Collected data
● ● ● ●

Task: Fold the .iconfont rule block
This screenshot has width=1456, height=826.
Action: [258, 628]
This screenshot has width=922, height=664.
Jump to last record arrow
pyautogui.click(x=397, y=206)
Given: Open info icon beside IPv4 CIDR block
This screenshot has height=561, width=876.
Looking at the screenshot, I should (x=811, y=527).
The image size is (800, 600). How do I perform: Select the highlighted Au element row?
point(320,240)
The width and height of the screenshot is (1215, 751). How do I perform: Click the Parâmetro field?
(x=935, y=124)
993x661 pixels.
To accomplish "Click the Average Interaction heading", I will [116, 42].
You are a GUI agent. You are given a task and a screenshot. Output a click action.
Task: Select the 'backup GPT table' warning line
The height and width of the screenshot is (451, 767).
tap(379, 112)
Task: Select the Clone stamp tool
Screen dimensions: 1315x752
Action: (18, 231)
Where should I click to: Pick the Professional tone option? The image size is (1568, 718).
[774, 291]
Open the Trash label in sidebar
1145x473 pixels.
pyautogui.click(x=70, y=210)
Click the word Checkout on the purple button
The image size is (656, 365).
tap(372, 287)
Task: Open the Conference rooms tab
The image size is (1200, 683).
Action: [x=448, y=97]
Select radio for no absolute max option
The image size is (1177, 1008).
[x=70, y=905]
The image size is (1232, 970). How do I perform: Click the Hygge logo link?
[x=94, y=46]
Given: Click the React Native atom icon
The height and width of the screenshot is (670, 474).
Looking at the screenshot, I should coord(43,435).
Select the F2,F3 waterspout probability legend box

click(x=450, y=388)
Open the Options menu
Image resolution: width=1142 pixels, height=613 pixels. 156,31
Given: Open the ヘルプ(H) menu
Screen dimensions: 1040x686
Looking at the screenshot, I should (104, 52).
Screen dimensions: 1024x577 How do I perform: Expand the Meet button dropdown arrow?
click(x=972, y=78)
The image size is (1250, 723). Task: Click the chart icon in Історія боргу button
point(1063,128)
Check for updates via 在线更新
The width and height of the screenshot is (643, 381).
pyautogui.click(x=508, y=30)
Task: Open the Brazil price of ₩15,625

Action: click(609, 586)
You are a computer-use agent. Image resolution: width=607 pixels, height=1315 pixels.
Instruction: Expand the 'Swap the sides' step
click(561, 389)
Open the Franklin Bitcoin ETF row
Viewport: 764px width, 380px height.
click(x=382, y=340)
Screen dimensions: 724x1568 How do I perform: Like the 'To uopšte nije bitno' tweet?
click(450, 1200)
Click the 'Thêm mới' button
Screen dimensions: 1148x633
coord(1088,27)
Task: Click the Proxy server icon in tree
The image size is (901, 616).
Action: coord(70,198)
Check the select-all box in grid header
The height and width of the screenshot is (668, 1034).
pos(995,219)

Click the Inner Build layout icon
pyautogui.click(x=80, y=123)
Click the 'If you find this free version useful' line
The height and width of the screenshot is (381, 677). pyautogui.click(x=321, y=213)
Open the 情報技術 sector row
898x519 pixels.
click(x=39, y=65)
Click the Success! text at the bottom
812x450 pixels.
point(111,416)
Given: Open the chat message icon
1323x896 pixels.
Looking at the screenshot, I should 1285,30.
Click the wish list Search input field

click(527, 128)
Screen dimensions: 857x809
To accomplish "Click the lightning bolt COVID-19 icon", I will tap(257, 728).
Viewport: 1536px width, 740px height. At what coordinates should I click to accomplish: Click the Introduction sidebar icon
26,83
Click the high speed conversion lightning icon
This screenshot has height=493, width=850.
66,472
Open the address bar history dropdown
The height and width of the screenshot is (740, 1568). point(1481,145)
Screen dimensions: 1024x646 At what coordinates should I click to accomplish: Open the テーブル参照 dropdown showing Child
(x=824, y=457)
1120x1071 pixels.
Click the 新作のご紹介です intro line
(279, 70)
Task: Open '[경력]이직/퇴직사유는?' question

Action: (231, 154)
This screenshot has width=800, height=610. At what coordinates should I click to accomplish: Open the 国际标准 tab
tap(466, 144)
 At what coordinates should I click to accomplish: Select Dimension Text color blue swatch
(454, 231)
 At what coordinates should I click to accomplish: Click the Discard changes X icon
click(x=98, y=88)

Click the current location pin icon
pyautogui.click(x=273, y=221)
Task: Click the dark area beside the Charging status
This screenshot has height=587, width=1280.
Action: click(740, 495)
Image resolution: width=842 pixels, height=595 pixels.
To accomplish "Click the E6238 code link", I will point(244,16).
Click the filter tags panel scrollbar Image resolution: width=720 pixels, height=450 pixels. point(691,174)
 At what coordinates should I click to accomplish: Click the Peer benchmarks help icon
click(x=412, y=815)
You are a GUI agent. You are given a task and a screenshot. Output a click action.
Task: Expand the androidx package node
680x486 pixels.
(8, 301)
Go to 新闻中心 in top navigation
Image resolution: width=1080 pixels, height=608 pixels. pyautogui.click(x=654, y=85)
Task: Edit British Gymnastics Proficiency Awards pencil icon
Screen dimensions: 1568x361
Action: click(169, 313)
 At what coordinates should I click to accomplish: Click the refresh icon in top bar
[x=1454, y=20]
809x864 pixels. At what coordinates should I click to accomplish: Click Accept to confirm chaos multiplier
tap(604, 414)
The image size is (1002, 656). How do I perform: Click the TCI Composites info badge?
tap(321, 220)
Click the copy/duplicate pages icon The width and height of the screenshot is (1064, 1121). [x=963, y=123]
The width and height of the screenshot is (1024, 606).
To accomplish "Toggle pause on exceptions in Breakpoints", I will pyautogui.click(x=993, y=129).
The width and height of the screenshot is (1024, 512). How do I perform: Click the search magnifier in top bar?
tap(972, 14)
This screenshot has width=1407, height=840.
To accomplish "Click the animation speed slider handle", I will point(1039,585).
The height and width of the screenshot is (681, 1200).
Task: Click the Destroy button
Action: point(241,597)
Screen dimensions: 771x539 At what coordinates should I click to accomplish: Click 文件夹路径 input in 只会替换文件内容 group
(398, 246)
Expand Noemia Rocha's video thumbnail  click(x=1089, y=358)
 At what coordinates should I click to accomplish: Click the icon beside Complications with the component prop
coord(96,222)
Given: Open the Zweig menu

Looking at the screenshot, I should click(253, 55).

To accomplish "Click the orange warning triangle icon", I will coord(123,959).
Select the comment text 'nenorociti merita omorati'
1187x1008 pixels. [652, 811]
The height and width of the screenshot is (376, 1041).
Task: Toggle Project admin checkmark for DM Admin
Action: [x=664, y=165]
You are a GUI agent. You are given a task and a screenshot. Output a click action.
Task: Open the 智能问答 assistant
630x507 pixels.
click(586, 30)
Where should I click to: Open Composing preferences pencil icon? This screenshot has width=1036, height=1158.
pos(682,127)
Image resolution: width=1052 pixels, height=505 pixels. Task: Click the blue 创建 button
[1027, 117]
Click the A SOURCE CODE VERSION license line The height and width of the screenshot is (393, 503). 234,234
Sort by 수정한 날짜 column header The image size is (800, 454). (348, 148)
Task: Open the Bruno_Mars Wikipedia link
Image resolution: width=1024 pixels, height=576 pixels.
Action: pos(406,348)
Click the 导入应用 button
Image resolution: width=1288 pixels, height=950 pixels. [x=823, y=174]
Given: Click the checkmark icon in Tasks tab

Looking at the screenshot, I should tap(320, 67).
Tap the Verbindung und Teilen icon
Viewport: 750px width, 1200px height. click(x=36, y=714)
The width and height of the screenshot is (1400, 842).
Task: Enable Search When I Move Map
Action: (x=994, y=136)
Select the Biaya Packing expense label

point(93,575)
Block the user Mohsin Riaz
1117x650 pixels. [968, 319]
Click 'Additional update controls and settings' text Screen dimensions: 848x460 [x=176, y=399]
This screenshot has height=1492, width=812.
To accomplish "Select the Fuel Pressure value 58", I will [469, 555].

● ● ● ●

◆ What is expected ◆
In the entries above, find each line with the word "header" and return it.

◆ Answer space ◆
Check the select-all box in grid header
Sort by 수정한 날짜 column header The image size is (800, 454). (348, 148)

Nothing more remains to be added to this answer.